[[ Selected passage open ]]
No one, before my father, had ever recognized in the criminal an abnormal being driven by an irresistible atavistic impulse to commit anti-social acts, but many had observed… the existence of certain individuals… who seemed from their earliest infancy to be prompted by some fatal impulse to do evil to their fellow-men.
—Gina Lombroso-Ferrero[1]
A few years ago, the French Education Nationale assigned for its prestigious Agrégation de philosophie the topic of Evil. Gibert Jeune, the famous academic bookstore in the heart of Paris’s Latin Quarter, stocked up for the occasion, and copies of Ricœur, Kant, Hegel, Arendt, Poe, Dostoevsky, Schelling, and Baudelaire were piled up around the store. Abandoned on a side table, perhaps forgotten by an overzealous student, was a battered French copy of Cesare Lombroso’s Criminal Man, the only “scientific” text amidst these canonized masterpieces on evil. The volume seemed out of place next to the Brothers Karamazov and Eichmann in Jerusalem; leafing through the book, I was assaulted by drawings of flattened skulls, bushy eyebrows, and devices that claimed to assess evil, genius, or plain degeneracy.
[[ Selected passage closed ]]
[[ Records shown open ]]
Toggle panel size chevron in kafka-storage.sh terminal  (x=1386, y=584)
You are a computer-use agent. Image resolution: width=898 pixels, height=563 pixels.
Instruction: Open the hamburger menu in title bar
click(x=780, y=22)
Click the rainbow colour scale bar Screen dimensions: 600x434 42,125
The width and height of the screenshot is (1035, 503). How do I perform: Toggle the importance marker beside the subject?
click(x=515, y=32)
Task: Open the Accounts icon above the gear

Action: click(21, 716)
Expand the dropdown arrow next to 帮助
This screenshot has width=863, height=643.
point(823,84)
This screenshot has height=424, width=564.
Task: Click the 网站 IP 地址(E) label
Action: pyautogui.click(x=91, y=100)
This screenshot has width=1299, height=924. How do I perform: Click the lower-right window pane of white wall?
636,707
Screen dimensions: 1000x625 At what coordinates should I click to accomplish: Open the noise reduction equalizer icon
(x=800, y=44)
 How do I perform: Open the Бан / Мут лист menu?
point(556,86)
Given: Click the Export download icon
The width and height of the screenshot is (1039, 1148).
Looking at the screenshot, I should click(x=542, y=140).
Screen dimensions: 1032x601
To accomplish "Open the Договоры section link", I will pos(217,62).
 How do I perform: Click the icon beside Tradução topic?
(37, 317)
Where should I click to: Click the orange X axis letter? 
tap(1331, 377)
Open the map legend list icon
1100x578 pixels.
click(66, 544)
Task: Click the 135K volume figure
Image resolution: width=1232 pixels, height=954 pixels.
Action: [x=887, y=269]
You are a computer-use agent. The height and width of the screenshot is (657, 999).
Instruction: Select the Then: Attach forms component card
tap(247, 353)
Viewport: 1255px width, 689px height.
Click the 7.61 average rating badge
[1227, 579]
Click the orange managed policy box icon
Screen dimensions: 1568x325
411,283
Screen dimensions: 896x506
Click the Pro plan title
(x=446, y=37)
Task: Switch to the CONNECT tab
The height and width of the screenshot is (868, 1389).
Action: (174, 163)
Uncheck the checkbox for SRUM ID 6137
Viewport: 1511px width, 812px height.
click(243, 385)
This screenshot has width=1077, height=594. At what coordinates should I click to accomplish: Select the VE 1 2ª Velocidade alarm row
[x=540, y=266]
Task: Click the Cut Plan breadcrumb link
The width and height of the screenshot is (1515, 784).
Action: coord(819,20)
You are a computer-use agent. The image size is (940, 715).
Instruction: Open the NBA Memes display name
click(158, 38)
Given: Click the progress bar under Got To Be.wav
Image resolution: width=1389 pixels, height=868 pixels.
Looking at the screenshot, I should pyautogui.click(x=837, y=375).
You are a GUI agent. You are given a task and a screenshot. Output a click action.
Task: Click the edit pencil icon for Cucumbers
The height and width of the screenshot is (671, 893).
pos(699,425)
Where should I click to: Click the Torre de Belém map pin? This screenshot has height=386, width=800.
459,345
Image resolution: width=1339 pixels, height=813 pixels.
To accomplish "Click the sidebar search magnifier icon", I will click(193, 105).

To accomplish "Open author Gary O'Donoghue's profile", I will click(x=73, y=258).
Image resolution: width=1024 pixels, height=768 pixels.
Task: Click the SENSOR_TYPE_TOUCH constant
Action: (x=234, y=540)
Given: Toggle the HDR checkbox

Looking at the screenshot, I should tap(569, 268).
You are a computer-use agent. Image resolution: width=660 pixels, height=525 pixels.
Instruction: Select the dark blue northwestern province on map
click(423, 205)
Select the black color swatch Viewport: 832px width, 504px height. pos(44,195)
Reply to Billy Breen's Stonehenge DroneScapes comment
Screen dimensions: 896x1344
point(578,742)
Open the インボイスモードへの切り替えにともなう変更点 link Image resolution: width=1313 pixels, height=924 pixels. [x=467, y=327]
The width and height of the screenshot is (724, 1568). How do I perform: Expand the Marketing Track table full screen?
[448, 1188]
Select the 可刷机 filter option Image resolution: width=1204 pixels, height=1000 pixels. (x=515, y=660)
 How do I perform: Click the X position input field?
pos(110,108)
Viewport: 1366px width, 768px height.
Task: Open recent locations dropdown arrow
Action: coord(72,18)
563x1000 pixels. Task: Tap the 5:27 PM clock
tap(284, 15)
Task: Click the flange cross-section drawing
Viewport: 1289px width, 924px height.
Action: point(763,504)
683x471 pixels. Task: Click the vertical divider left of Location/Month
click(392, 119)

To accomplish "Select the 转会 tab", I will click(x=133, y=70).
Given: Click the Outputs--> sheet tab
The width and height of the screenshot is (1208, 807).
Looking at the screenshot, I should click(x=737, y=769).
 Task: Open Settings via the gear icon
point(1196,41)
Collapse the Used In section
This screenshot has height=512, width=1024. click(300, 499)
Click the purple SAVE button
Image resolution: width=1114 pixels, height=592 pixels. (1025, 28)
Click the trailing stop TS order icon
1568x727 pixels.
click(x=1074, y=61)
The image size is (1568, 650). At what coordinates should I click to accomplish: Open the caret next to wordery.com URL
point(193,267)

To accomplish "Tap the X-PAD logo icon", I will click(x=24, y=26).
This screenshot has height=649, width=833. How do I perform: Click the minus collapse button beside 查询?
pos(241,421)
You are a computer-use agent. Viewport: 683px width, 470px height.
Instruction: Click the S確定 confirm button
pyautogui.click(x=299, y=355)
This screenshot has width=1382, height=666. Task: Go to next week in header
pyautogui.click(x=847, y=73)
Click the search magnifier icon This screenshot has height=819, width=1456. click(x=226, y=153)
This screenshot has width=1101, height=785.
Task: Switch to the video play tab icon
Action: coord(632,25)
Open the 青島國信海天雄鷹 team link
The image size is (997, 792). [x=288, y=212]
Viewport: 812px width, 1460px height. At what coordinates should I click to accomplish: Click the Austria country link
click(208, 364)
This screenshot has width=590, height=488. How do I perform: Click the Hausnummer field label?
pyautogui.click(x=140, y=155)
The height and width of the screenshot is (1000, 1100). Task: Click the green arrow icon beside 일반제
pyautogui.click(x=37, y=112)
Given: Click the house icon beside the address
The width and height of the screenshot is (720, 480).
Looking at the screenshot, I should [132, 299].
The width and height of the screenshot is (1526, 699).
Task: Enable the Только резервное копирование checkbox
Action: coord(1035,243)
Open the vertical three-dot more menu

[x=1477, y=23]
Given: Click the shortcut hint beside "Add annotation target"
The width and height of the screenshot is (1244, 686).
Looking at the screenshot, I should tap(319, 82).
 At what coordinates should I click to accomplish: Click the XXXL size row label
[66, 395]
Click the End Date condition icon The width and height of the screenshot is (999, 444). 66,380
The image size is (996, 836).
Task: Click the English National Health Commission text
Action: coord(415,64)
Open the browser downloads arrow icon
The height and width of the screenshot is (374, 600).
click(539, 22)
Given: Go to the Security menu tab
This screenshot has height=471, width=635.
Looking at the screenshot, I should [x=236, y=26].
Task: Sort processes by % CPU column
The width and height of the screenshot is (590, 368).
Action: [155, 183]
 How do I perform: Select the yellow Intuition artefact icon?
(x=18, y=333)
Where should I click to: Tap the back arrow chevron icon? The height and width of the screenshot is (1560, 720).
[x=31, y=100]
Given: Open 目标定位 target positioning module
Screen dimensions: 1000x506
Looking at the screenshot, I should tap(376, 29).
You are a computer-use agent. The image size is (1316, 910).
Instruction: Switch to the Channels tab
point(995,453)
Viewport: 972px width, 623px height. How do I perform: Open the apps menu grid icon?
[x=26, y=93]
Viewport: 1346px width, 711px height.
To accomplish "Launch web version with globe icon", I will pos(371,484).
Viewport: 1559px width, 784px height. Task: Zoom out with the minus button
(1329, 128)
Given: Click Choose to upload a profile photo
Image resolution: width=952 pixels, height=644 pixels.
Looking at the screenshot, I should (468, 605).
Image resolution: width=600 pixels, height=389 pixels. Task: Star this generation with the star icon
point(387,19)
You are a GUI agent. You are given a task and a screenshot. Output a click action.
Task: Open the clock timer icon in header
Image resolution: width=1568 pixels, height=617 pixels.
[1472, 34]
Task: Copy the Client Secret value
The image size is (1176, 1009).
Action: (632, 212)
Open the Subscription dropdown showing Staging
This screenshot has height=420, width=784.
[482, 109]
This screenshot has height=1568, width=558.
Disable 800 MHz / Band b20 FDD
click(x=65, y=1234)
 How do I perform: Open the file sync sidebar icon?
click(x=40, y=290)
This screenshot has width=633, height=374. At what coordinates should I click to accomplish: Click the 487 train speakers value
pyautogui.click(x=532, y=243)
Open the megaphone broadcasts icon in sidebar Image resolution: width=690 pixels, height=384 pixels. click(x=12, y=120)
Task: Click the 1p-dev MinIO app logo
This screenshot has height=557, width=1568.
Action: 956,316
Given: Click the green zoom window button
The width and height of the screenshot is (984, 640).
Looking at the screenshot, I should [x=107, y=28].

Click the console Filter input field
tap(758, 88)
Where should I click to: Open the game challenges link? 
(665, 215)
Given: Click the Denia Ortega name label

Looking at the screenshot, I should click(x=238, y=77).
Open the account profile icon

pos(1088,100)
[[ Records shown closed ]]
Problems to solve:
1) In the passage on Lombroso, which book was the only "scientific" text among the works on evil at Gibert Jeune?
2) Condense the paragraph of the passage on Lombroso that begins "A few years ago, the French Education Nationale" into a shorter version that keeps its main facts.
3) Write out the stretch of the passage on Lombroso from "No one, before" through "to their fellow-men.".

Replies:
1) A battered French copy of Cesare Lombroso's Criminal Man.

2) A few years ago, the French Education Nationale set Evil as the topic of its Agrégation de philosophie. Gibert Jeune, the academic bookstore in Paris's Latin Quarter, piled up works by Ricœur, Kant, Hegel, Arendt, Poe, Dostoevsky, Schelling, and Baudelaire. Left on a side table was a battered French copy of Cesare Lombroso's Criminal Man, the only "scientific" text among these masterpieces on evil. It seemed out of place, and its pages showed drawings of flattened skulls, bushy eyebrows, and devices claiming to assess evil, genius, or degeneracy.

3)
No one, before my father, had ever recognized in the criminal an abnormal being driven by an irresistible atavistic impulse to commit anti-social acts, but many had observed… the existence of certain individuals… who seemed from their earliest infancy to be prompted by some fatal impulse to do evil to their fellow-men.